Posted On: Monday - May 6th 2019 6:34PM MST
In Topics:   General Stupidity  Music  Cars  Curmudgeonry
(The picture here is from a complaint about windows not rolling all the way down,
another valid criticism.)
Cars today are not built very much for "cool" looks or fun of any kind. People just don't want that stuff anymore, especially the young people. That's fair enough, as good gas mileage and reliability are more worthy goals, IMO. Reliability HAS gone WAY up since the 1970's and gas mileage increases would have been a lot higher but for the new heavy mandated safety features.
Fine, but could you not have made these new designs for riding with the windows down, occasionally ... ever? I know that people are spoiled and they want the heat at 73 F on this side, A/C for the passenger, both want their asses heated up, the kid in the back wants it cooler and his DVD turned up ... etc. Electronics can do a whole lot now, until ... well, around the time the warranty expires, and all kinds of troubleshooting and workarounds must be done. You should have sold it by then!
Anyway, it's just that these modern cars must have been tested in the wind tunnels or on the road with windows up ONLY. The kids really wanted the windows down on this long trip, and they can do it with a switch push rather than a crank. Man, the car is NOT made for it, especially for the back ones being down. It was OK at 30 mph, but once near 60 mph, the turbulence became kind of intense.

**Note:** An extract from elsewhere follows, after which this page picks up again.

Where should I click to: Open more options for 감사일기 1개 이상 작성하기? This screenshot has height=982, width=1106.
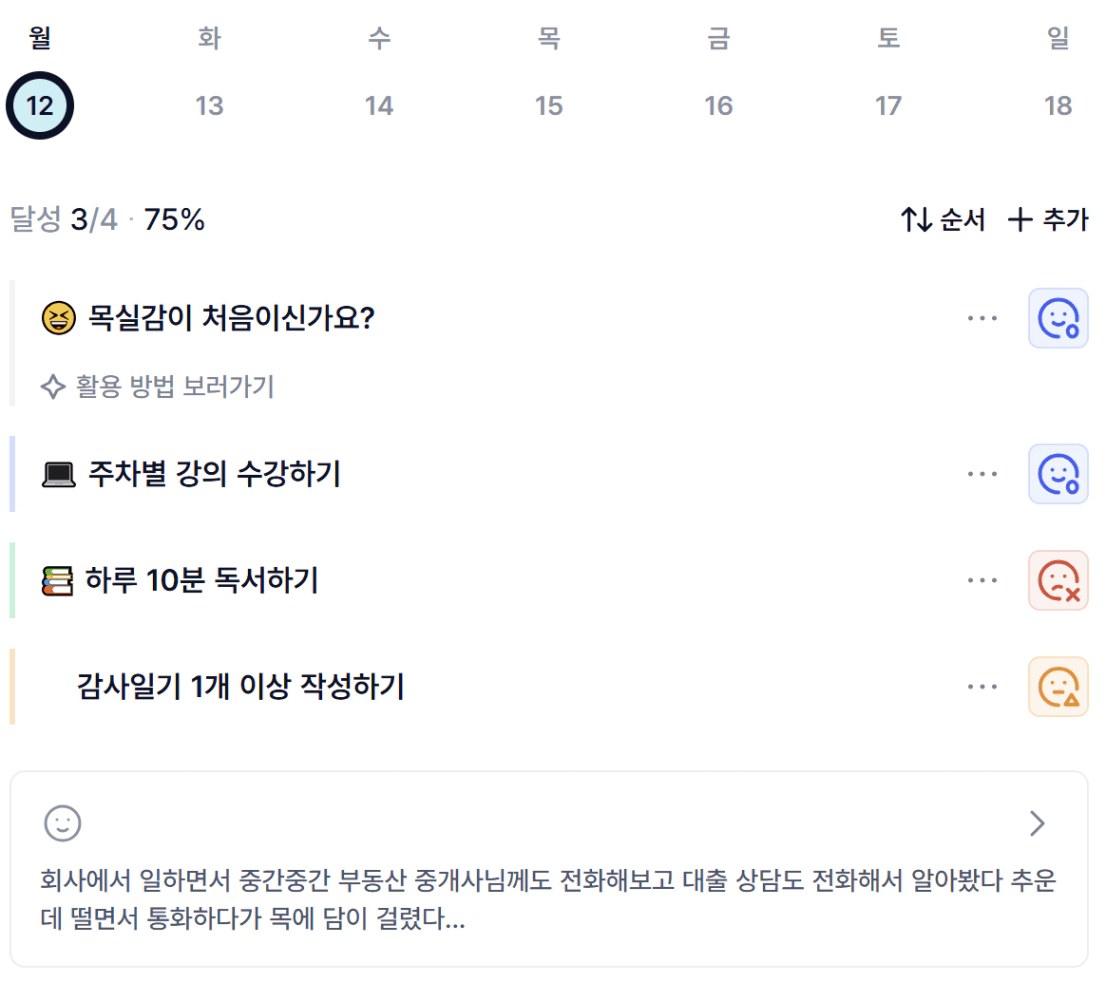click(x=982, y=687)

It was a buffeting to the point where I felt like I was under a sudden depressurization in the SR-71. Bang, bang, with a period of about a second or two, it went, ... "we're breaking up, Houston ..." The kids could not hear us tell them to "crank" the windows back up with the effect of this buffeting in all our ears, probably eventually to induce nausea and headaches. Oh, you can do it from the front. Don't panic! Find those switches before tunnel vision sets in!
Even riding with the front windows down above 50 mph has a similar effect, though of slightly lesser intensity. Hey, can't I just take in some fresh air and hear better? (The better hearing makes it much safer driving with windows down too, unless you follow gravel trucks!) What the heck are you supposed to do once you finish your banana anyway?*
It's about the side-mirrors, isn't it? Those things are 4 or 5 times bigger in area than they used to be on those 1980's cars. They've got 2 motors, a defogger, a built in signal light, a glued-on super-convex mirror for more visibility ... geeze, don't break one of these - you're in for $200 USED now. Sure, you can see more in 'em, and you need to because otherwise visibility through the narrow windows sucks in the new cars. Anyway, I believe those big-ass mirrors are what causes the turbulence when windows are down, but the manufacturers don't worry about it.
What a world it is now! Things are built for comfort and (what they think is) for safety, but not for any fun.
Johnny Cougar, from his melon camp somewhere in Southern Indiana, complained about it, but I think riding in the rumble seat would be a lot more fun than being cooped up in the modern boxy constrained contraptions of today.
"I could have a nervous breakdown, but I don't believe in shrinks.
I should be drunker than a monkey, but I don't like to drink ..."
It's just plain old rock-&-roll from Mr. Cougar's mid-80's album Scarecrow, which was chock full of great songs. As for car songs, Peak Stupidity has already featured Rush's Red Barchetta, Paul McCartney and Wings' Helen Wheels, and Lucinda Williams' Car Wheels on a Gravel Road.
* I think it would be interesting - annoying, but interesting - to get pulled over for throwing something organic out the window. Is throwing an apple core out into the woods littering? "How so, your honor?" (Course, the cop can just lie about it, if the county needs the money that bad ...)
[UPDATED 5/7 Afternoon:] Added opinion on mirrors.